=== WHAT YOU NEED TO DO ===
Render every line of the material below as a Markdown table with the columns "No." and "Line", numbering each row and omitting blank lines.

Entries drawn from a collection
★ ★ ★

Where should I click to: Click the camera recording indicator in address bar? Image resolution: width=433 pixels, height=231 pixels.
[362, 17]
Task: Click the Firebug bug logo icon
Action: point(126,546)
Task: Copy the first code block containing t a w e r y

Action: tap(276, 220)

★ ★ ★

=== FINISHED TASK ===
| No. | Line |
|---|---|
| 1 | Where should I click to: Click the camera recording indicator in address bar? Image resolution: width=433 pixels, height=231 pixels. |
| 2 | [362, 17] |
| 3 | Task: Click the Firebug bug logo icon |
| 4 | Action: point(126,546) |
| 5 | Task: Copy the first code block containing t a w e r y |
| 6 | Action: tap(276, 220) |